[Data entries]
+++

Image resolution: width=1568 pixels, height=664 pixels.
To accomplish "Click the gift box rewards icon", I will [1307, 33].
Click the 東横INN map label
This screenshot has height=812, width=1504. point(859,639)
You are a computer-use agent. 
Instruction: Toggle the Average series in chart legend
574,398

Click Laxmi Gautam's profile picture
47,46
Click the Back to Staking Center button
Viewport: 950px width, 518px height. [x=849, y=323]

+++

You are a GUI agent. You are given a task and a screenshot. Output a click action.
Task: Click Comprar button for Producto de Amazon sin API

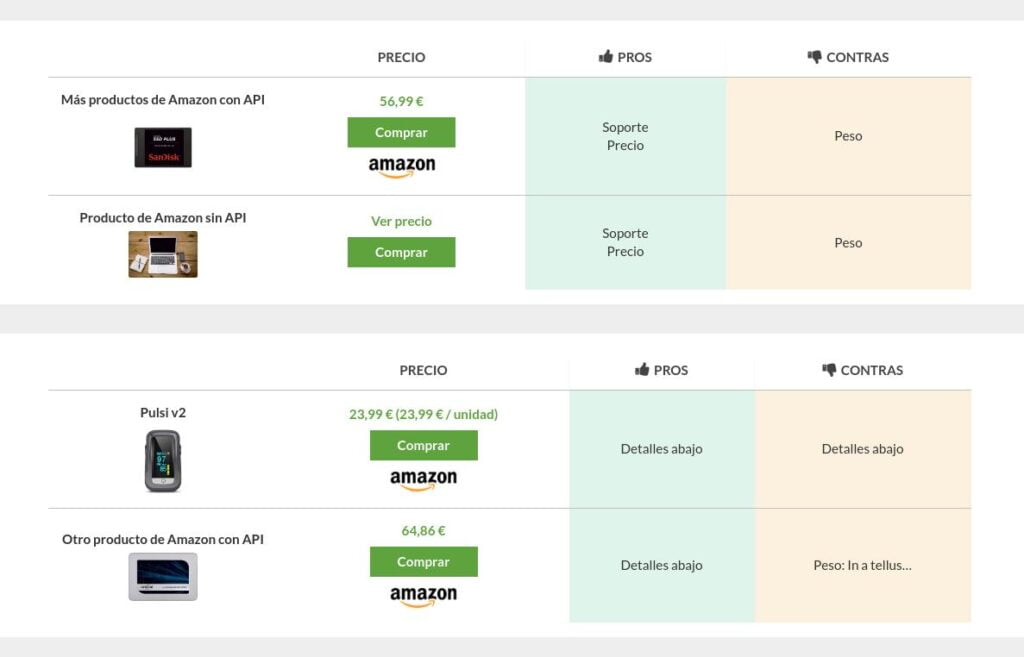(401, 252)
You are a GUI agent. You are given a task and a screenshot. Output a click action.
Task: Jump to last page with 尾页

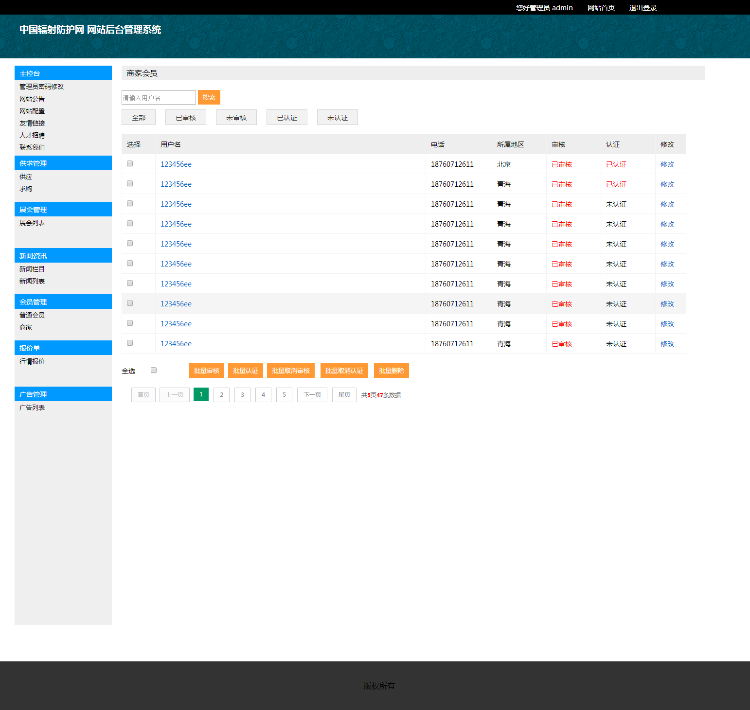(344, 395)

+++

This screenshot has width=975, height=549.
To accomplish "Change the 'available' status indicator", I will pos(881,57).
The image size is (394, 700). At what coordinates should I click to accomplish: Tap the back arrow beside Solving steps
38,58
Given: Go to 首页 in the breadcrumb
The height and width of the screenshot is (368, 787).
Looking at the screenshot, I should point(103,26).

+++

- [EXERCISE AIM]: If a line in the data contains the string "will", count it, then give the total and nothing else.

- [ANSWER BELOW]: 2